Needle biopsy possesses excellent accuracy in preoperative diagnose despite accompanying with the risks of bleeding and needle path metastasis. Literature shows that bleeding risk of spleen needle biopsy can be retained in very low level under the ultrasonic guidance [16, 18].
Laparoscopic splenectomy is a prevalent therapy approach for variety spleen benign lesions, in which SANT accounted for 1.7%[4]. In our case, laparoscopic splenectomy was implemented in consideration that SANT is a benign mass and laparoscopic surgery has been surgery mature as well as regular in our department. In a series study with 37 cases, laparoscopic partial splenectomy demonstrated a great advantage in the sequent complication of surgery compare to total splenectomy [19].

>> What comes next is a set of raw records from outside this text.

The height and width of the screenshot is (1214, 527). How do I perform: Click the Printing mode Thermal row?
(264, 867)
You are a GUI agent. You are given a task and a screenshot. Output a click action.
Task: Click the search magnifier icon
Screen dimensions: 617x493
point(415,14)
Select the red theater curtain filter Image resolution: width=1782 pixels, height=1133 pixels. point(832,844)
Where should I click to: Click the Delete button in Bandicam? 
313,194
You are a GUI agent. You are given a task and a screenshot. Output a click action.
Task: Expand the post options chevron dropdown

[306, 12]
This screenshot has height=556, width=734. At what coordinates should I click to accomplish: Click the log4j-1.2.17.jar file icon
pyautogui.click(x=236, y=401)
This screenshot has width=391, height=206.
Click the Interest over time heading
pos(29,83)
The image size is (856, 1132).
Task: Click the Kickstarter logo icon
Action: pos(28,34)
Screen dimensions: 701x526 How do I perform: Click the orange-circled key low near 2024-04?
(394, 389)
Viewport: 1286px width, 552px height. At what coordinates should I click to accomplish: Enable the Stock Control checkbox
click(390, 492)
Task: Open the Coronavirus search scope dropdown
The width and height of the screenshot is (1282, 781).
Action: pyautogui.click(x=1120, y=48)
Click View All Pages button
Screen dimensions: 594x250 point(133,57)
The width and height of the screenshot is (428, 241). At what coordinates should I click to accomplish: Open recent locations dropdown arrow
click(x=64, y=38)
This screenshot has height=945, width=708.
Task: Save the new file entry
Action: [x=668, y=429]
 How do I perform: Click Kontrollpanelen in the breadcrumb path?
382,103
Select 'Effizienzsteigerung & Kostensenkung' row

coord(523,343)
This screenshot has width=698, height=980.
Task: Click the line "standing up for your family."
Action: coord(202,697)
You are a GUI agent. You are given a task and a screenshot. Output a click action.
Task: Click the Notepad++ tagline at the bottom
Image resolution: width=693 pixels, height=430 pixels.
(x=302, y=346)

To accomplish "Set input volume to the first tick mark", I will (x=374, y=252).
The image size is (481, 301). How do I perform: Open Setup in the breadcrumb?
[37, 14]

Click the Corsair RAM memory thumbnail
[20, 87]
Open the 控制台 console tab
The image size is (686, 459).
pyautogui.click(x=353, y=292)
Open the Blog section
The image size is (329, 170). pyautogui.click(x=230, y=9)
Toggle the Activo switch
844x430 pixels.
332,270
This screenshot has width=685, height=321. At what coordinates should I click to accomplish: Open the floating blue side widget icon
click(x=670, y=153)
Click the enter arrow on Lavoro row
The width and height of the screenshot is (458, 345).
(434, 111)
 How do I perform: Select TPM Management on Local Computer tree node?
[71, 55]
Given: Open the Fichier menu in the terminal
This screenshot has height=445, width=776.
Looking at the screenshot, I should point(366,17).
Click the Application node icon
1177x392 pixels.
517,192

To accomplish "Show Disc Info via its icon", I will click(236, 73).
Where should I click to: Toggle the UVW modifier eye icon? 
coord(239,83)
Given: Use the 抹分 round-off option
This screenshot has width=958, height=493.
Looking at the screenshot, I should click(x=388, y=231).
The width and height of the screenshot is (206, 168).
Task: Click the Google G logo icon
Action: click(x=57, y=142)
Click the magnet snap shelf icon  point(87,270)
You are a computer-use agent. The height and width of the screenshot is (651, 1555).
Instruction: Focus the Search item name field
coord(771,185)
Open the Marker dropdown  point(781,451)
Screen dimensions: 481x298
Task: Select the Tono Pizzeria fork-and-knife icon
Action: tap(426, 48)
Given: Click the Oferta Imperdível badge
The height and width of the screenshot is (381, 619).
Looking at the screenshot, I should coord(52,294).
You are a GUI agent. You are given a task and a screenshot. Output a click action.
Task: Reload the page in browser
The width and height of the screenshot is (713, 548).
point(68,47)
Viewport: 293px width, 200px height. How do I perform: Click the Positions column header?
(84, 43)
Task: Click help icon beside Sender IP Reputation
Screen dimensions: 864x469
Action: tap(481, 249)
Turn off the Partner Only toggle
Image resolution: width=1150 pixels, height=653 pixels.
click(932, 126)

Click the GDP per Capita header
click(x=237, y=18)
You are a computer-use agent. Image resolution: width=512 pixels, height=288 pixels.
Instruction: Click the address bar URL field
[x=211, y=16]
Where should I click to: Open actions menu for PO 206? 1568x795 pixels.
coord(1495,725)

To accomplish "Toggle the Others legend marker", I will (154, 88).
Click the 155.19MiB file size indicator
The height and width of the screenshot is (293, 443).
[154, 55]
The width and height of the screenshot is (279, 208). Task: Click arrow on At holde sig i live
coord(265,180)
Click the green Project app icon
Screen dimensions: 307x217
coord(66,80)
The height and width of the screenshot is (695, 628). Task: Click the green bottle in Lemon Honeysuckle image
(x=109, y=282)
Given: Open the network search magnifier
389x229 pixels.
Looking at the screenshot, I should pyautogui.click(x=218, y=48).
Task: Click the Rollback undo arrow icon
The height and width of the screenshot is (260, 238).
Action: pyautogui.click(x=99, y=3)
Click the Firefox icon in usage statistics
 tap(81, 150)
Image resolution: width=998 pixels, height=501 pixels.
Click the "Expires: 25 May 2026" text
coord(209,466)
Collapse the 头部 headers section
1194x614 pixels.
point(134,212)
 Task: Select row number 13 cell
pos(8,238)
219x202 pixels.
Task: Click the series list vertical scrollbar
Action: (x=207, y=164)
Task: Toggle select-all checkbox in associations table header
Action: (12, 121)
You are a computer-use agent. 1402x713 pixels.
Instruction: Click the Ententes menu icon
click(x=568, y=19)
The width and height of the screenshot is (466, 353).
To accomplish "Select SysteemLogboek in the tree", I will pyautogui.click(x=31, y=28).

Pathology is gold standard for SANT diagnosis. The gross appearance of resected spleen is coincided with spoke-wheel pattern in CT and MRI imaging, which presented as a wellcircumscribed mass with a stellate white stroma at the center [10]. Under microscope, classic pathological characters are as follow:i) multiple angiomatoid nodules are overspread in the horizon separated by dense collagen fibrosis and fibroid rims. ii)Individual nodule is composed of slit-shaped, round, or irregularly shaped lumens lined by swollen endothelial cells. iii)numerous red blood cells with scattered inflammatory cells are crowded in the inflammatory cells. iv)Three typical types blood vessels are presented with immunohistochemical staining cord capillary-like type with CD34、CD31 co-expression and absence of CD8-, sinusoids-like type (CD34-/CD8+/CD31+), and small veins-like type (CD34-/CD8-/CD31+) [1, 20]. Those features mentioned above can be found in our case. Additionally, some researchers detected plenty IgG4-positive plasma cells that and proposed SANT as an IgG4 related disease [21, 22]. But the hypothesis was not approved by advanced studies, in which cheng et al revealed that SANT is a reactive lesion originated polyclonally rather than a neoplasm [23]. What’s more, no cases associated with IgG4 disease has been reported up to date.
In summary, SANT is potential to be diagnosed preoperatively when imaging features are profoundly comprehended. Laparoscopic splenectomy is a reliable and effective therapy option for SANT treatment or diagnosis.